- **Given request**: Could you reproduce the records word for word, starting at the line that contains "Where should I" and ending at the line that contains "tap(657, 507)", with both of those lines included?
Start of Available records
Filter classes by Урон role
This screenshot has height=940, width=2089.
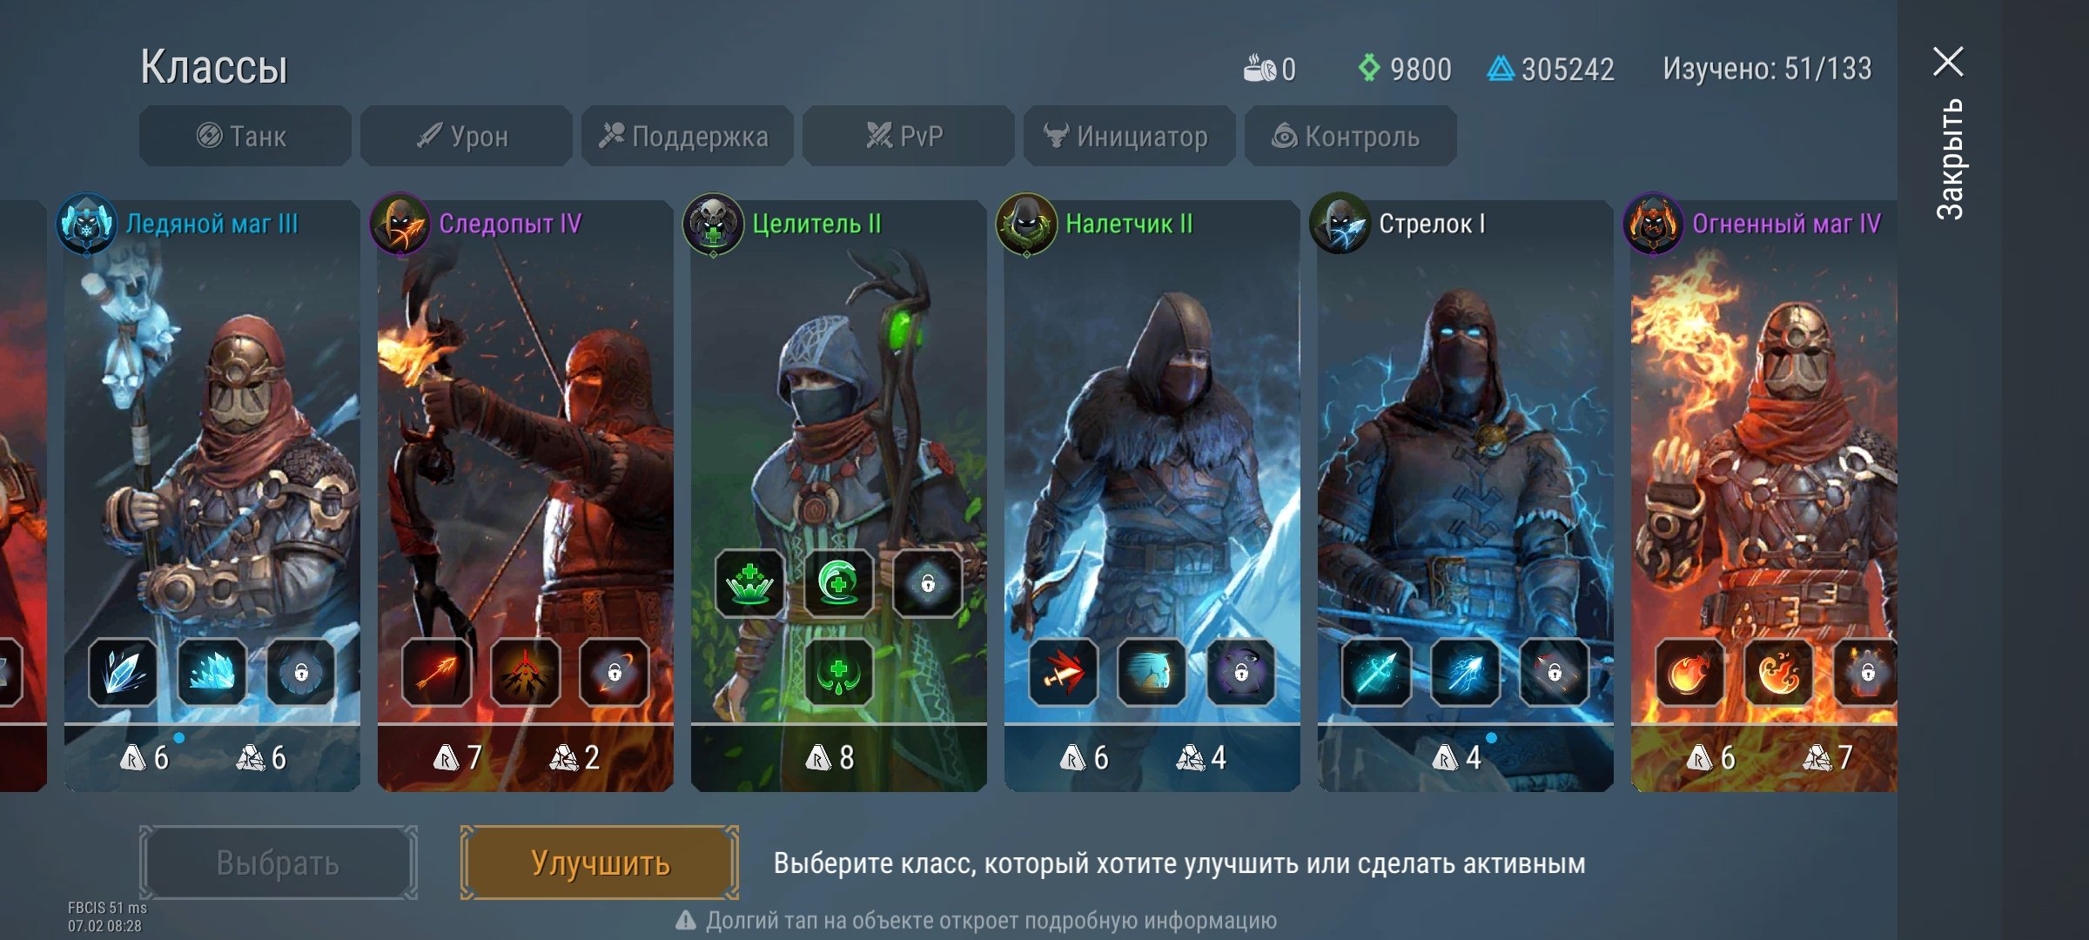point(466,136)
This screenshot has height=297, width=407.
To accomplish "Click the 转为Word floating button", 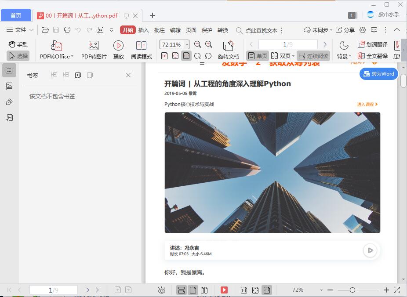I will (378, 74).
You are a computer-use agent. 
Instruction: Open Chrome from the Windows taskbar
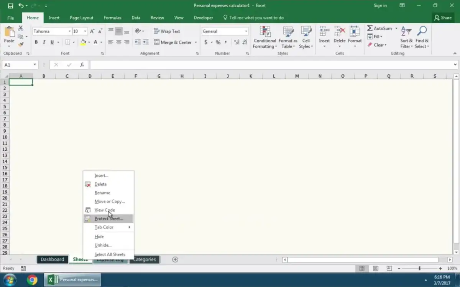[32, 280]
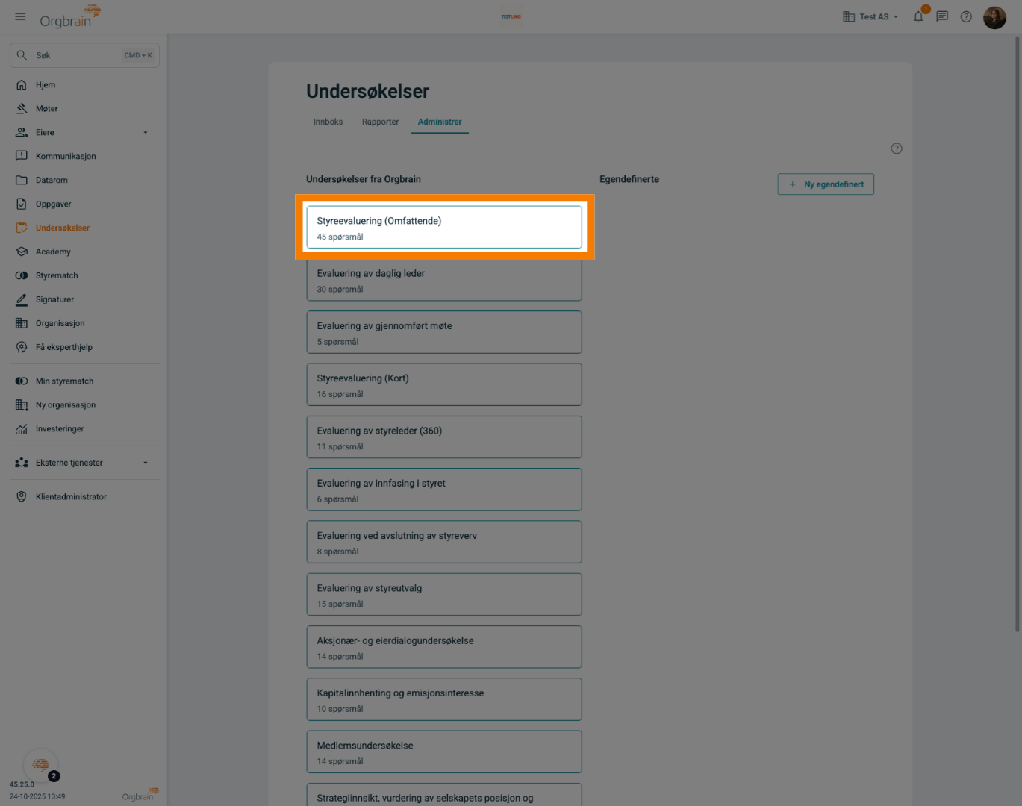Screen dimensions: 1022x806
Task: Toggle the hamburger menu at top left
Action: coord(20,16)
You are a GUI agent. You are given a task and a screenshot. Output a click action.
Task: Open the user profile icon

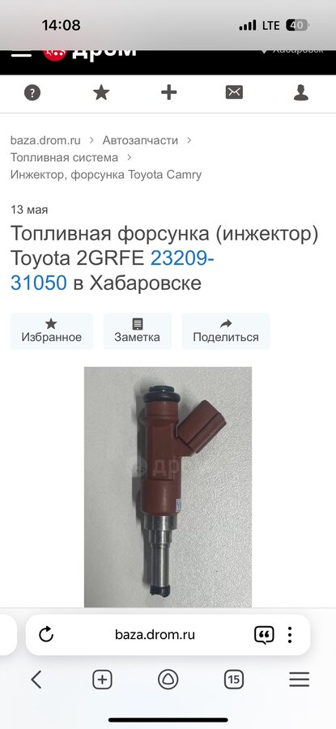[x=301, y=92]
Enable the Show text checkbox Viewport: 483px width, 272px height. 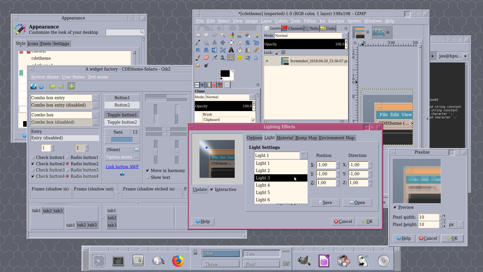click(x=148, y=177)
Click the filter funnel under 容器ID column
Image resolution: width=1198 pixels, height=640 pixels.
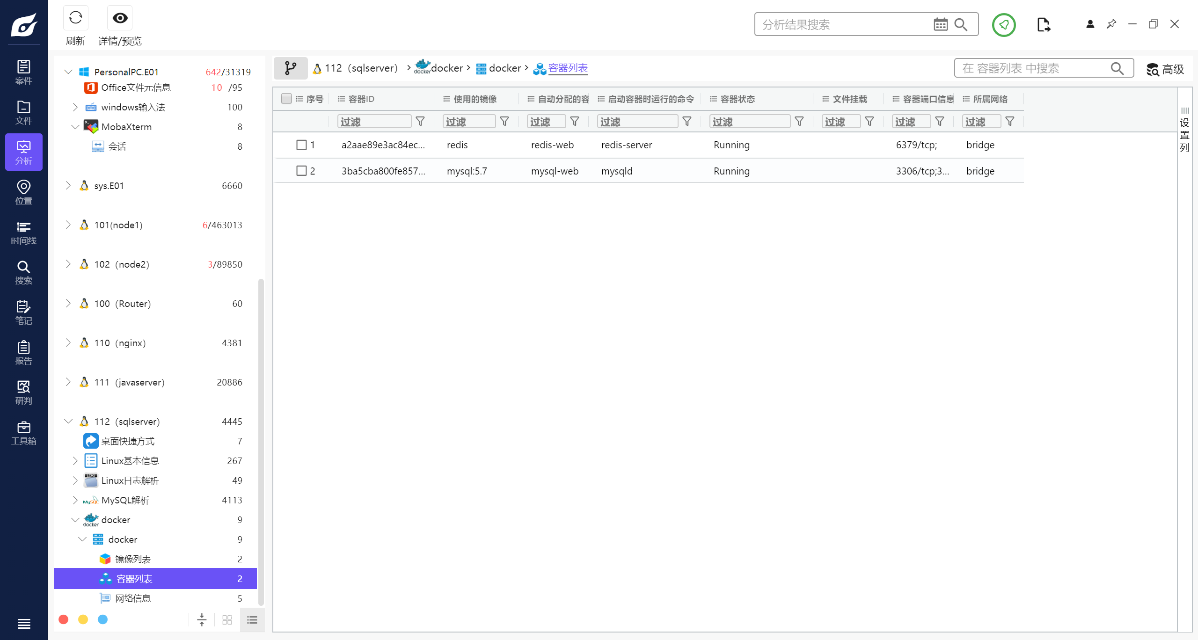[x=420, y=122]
End of Available records
Start of Available records
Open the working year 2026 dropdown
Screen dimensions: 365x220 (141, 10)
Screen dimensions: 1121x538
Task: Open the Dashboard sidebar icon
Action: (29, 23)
End of Available records
Start of Available records
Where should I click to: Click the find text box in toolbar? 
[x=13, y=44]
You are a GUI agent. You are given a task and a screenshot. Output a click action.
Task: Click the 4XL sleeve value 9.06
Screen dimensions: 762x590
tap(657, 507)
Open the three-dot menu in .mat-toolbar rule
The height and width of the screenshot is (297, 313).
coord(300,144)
End of Available records
- **Written solution**:
Where should I click to: Click the find text box in toolbar? 
[x=13, y=44]
You are a GUI agent. You are given a task and a screenshot. Output a click action.
Task: Click the 4XL sleeve value 9.06
Screen dimensions: 762x590
tap(657, 507)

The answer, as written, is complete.